In all, 22 separate teams worked simultaneously to get the house ready for the taping of the final TV show. This Old House Senior design consultant Alexa Hampton collaborated with architect Jeremiah Eck and the TOH team to select the architectural details and design elements that unify the house’s three structures—Greek Revival main house, the timber frame barn, and the connecting one-story ell between them—into a coherent whole. “We chose things that are modern but have a classical foundation,” Alexa says.

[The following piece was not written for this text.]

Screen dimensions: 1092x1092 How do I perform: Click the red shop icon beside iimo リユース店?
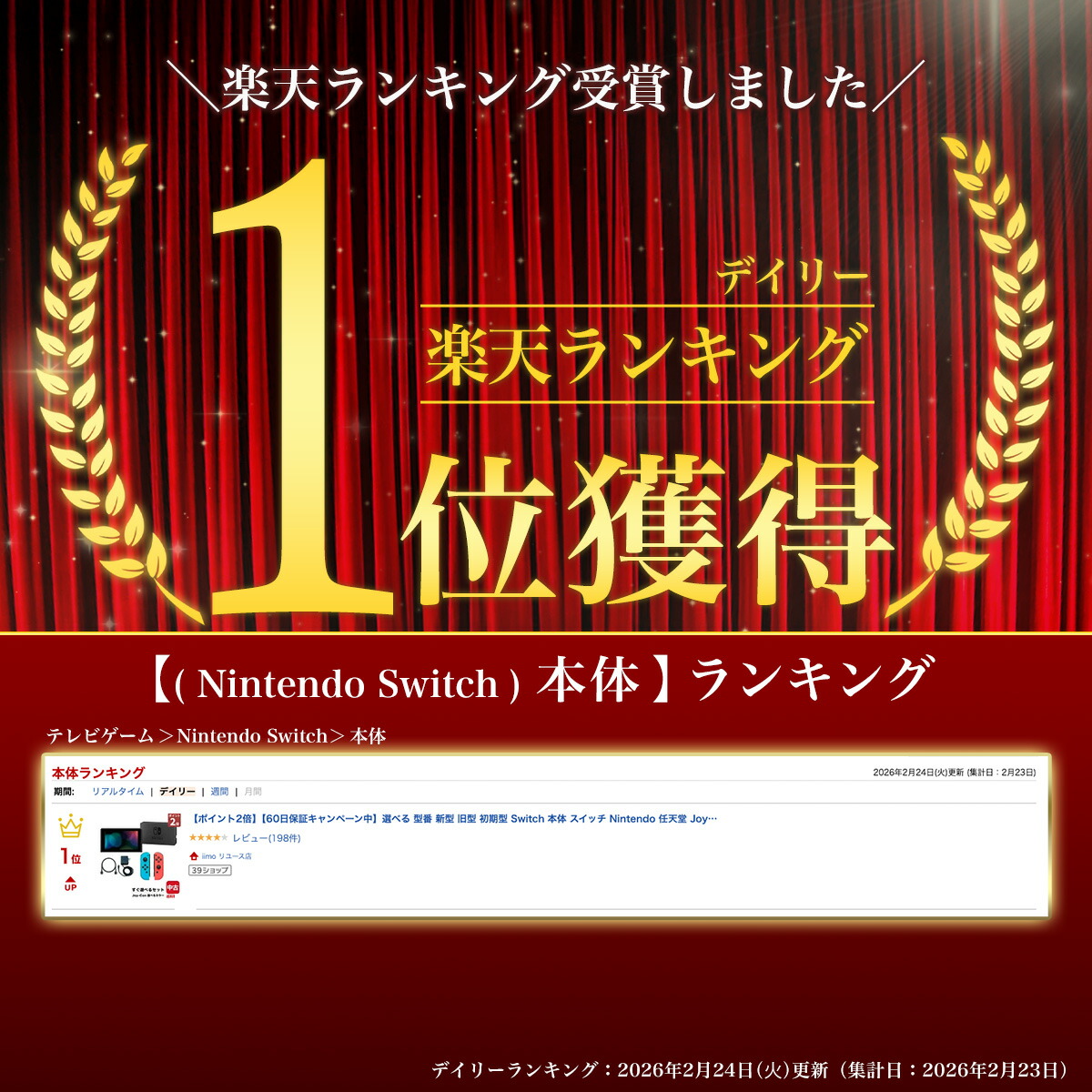[x=194, y=856]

We were able to go behind the scenes to see how three of the designers put their personal stamp on the show house’s three largest rooms—the living hall, master suite, and dining room. Take a look.
Barn Again
Designer Eric Cohler let the informal nature of the living hall—the 760-square-foot central portion of the barn’s nearly 2,000-square-foot first floor—guide his family-friendly design. “Since there are exposed beams and posts—you can even see where the animal stalls were—I wanted it to be comfortable and keep its rustic feel. But that doesn’t mean I went country!” He allowed the hall’s three bays, with their varying ceiling heights, to dictate the way he divided the space: The area to the left of the entry, with its 7-foot ceilings, is a media area; the center, with its massive Rumford fireplace and 14-foot ceilings, has seating and a card table; and the area to the right of the entry, with 16-foot ceilings, offers lots of informal seating.
Cohler used bisque-colored Madagascar grass cloth on the walls for its sophisticated informality, and sheer citrus curtains on the double-height windows. For the media area, furnishings include an overstuffed sofa and chairs in browns and creams, a 5-foot-long green ribbed-cotton bench, and a pickled-wood coffee table. All of the upholstered pieces use indoor/outdoor fabrics that are stain-resistant and child- and pet-friendly. The piece de resistance in this space will be a media cabinet designed by Cohler and his associate Matthew Hartzog and built by master carpenter Norm Abram. The seven-foot unit, based on a mid-nineteenth century New England design, will house a 50-inch plasma TV.
In the central fireplace area, Cohler’s plan called for a rhubarb-colored chair and brown leather ottoman, an antique chair, and a glass table on a chrome pedestal with four cherry chairs with striped seat cushions.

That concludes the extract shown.